## What you should do
What is the number of lines in the records below holding the string "will"? Reply with it and nothing else.

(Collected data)
::::::::::
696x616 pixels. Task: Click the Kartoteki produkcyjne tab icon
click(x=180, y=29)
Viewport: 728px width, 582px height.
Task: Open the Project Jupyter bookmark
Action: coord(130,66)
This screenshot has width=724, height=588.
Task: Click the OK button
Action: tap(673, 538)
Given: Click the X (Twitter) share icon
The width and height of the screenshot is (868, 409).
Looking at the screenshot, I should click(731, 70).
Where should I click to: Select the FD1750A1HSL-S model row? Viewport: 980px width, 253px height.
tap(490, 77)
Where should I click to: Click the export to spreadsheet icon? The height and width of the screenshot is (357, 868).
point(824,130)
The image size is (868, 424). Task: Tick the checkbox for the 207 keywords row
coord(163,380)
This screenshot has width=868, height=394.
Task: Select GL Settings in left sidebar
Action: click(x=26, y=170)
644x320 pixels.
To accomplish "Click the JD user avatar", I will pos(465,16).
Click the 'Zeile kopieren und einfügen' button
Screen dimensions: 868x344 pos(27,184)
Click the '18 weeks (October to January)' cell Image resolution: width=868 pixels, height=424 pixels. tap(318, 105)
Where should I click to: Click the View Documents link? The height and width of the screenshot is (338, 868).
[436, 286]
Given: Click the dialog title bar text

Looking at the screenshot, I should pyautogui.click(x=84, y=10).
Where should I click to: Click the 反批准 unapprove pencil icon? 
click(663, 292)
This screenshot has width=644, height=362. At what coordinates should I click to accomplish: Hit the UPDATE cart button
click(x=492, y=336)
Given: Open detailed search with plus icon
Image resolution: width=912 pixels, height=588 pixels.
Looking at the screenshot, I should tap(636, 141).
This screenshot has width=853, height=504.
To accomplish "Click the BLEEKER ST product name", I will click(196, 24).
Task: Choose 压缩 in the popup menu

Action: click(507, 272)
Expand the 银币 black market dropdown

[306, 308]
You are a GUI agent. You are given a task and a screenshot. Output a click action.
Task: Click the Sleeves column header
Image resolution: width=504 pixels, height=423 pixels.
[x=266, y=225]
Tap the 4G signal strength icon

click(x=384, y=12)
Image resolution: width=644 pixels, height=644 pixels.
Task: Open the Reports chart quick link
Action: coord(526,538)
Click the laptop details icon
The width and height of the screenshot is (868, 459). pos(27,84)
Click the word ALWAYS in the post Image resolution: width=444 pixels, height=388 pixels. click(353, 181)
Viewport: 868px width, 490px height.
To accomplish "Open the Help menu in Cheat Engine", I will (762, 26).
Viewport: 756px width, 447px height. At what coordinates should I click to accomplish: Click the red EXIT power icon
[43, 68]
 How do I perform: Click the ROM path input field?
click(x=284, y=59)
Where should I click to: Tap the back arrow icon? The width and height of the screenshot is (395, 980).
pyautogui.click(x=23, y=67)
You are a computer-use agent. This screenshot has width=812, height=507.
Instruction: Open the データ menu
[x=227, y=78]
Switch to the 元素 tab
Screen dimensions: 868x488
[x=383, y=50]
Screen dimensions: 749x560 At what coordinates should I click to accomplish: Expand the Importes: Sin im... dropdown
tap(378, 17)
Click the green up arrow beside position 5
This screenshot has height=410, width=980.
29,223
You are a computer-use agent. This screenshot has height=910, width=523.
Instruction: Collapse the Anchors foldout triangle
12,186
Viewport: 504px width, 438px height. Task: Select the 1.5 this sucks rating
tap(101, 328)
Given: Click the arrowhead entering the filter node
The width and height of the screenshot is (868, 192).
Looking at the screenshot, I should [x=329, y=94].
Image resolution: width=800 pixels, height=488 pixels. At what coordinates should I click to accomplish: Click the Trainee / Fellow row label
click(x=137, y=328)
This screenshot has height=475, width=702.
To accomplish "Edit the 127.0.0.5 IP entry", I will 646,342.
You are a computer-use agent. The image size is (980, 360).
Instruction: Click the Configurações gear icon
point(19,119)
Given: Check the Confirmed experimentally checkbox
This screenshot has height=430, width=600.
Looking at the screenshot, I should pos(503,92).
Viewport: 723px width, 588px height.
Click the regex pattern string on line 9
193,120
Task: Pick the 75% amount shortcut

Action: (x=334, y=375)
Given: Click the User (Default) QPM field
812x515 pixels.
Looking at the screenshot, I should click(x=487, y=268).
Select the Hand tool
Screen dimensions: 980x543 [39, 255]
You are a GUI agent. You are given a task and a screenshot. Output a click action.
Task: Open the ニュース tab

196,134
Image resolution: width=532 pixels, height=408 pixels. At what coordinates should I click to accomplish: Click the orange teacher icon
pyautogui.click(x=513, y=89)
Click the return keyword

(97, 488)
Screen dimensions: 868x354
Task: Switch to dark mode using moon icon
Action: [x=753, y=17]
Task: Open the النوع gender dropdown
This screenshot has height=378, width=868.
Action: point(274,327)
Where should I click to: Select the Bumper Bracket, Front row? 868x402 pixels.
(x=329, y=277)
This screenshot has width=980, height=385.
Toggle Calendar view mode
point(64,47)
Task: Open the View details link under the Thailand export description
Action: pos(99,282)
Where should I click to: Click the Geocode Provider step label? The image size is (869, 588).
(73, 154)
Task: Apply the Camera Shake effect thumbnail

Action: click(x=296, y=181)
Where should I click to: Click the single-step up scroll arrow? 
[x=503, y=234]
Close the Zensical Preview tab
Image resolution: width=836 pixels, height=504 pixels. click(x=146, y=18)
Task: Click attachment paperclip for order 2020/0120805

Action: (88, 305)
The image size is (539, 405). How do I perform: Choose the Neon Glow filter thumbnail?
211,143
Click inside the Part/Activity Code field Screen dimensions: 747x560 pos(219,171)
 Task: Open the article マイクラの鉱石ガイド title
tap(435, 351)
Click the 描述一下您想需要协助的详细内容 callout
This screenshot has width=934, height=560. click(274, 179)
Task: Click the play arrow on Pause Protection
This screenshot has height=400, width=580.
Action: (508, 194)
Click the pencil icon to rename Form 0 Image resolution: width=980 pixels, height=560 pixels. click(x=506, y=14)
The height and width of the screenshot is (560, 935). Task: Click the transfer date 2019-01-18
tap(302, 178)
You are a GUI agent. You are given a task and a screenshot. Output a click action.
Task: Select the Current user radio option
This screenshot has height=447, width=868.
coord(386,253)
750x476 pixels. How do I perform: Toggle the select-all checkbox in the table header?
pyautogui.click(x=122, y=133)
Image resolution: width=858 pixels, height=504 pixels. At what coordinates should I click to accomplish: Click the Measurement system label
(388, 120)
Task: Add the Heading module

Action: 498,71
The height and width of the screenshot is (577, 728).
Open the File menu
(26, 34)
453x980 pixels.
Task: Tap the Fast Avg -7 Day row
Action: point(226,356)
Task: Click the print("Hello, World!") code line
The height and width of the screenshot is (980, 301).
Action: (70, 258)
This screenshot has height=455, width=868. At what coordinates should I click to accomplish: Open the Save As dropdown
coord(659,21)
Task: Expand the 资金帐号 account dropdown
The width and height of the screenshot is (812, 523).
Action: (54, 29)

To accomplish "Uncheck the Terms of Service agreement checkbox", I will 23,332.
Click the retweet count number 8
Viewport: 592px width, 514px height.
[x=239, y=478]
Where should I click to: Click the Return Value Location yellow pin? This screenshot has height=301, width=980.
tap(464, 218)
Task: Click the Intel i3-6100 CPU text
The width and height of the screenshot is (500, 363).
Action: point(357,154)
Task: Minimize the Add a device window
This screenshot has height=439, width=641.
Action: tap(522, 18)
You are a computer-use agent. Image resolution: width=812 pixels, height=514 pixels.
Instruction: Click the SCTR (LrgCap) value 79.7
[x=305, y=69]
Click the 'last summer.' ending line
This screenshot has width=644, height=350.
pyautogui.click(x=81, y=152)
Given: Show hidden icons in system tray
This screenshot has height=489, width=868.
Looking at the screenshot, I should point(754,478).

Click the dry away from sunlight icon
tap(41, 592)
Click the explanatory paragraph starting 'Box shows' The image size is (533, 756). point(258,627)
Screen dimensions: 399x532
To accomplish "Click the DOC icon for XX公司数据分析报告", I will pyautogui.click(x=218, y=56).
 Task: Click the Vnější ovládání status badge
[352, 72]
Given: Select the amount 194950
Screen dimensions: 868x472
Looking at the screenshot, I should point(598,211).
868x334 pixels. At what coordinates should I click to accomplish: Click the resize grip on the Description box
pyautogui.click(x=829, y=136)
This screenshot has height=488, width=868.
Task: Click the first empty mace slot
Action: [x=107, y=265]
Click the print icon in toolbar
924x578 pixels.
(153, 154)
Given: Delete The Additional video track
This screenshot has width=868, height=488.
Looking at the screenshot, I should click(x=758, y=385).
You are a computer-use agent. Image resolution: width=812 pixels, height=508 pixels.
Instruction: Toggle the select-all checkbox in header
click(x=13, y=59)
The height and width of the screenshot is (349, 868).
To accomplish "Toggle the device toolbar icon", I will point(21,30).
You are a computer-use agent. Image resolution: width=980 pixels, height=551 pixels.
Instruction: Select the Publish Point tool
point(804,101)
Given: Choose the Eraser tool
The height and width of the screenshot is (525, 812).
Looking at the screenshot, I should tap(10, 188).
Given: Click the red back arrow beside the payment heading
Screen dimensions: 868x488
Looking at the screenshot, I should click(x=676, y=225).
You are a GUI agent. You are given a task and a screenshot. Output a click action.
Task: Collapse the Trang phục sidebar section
::::::::::
## Response box
7